The big news in today’s NYTimes dining section is that beef prices, especially the top grades like prime and choice, are skyrocketing as supplies plunge. According to the article by Florence Fabricant, the per pound price for steers ready to slaughter (lovely) increased from 83 cents in April ‘06 to 98 cents today, and the percentage of beef graded as prime has dropped from 2% to possibly as low as 0.5%. While some fluctuation in price and availability for high quality ingredients is normal, the factors which have led to this particular run seem to boil down to one thing: energy costs. The journey from skinny cow to juicy steak requires two inputs (for our purposes) - food, to make the cow grow, and gasoline, to transport the meat to your local supermarket or restaurant. Big cows with lots of fatty marbling consume a hell of a lot of corn to get that way, and their tremendous girth requires a lot of fuel to move around.

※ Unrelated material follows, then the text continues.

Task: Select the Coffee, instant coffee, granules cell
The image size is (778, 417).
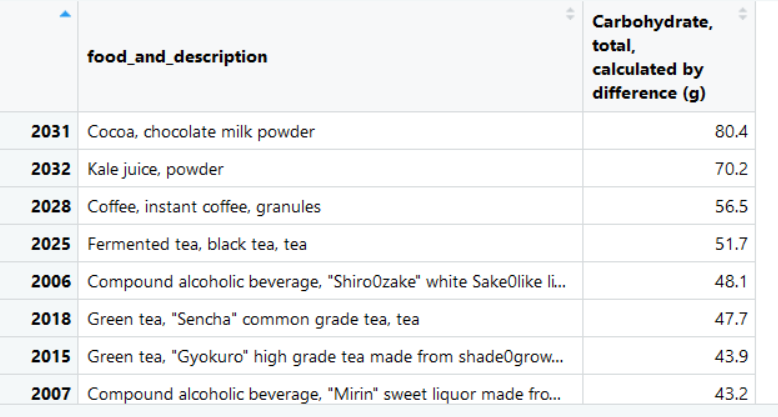Action: click(x=330, y=206)
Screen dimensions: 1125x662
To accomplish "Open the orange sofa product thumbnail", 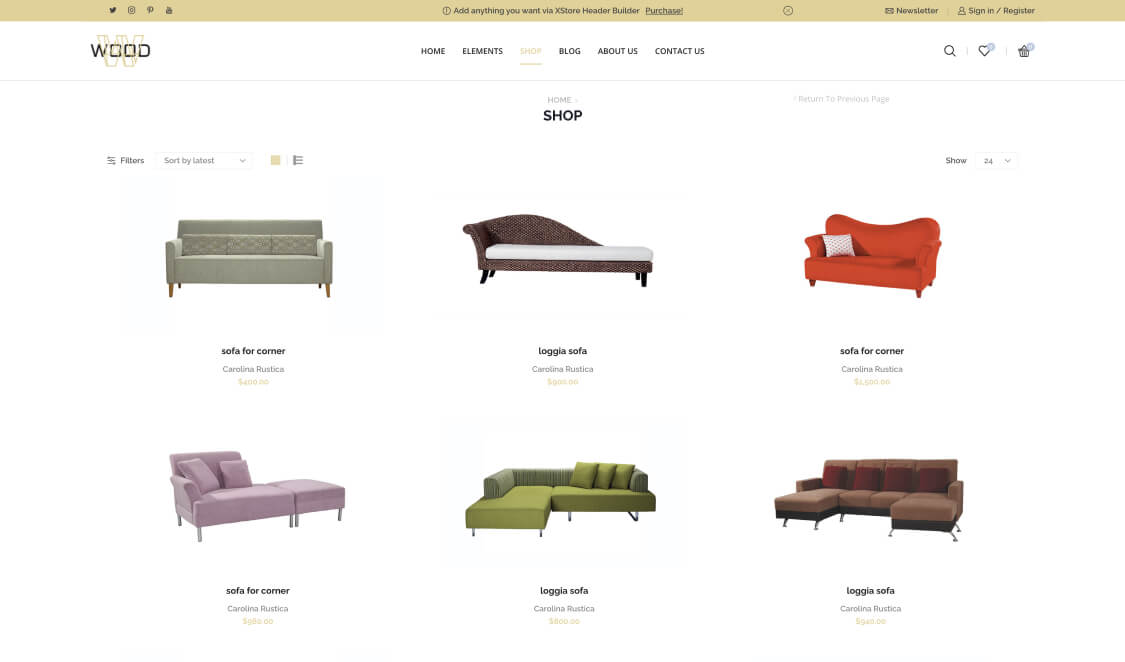I will coord(872,255).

Back in the day, farmers had cheap feed, and slaughterhouses had cheap oil. Now, with the ethanol market booming, everybody has expensive corn. Corn prices have increased so much that cows are now being slaughtered younger - before their beef becomes really tasty - to save the trouble of feeding them and transporting them at a higher weight. Next time you’re at a steakhouse and your prime rib is scrawny and $70, you’ll know why. (Actually, for the time being, steakhouses are mostly eating the costs and cutting back on reservations rather than quality, but that compromise is ultimately untenable).
Our solution? Methane! Yup, cows produce a vile amount of methane, currently warming the atmosphere at an even faster rate than carbon dioxide (by volume). Wily scientists are already busy coming up with ways to harness the tremendous output of natural gas on America’s pastures. One day, we hope that cows are transported to meat packing plants and your plate in vehicles powered by fuel derived from the cows’ own farts. Ah, the elegance of technological progress.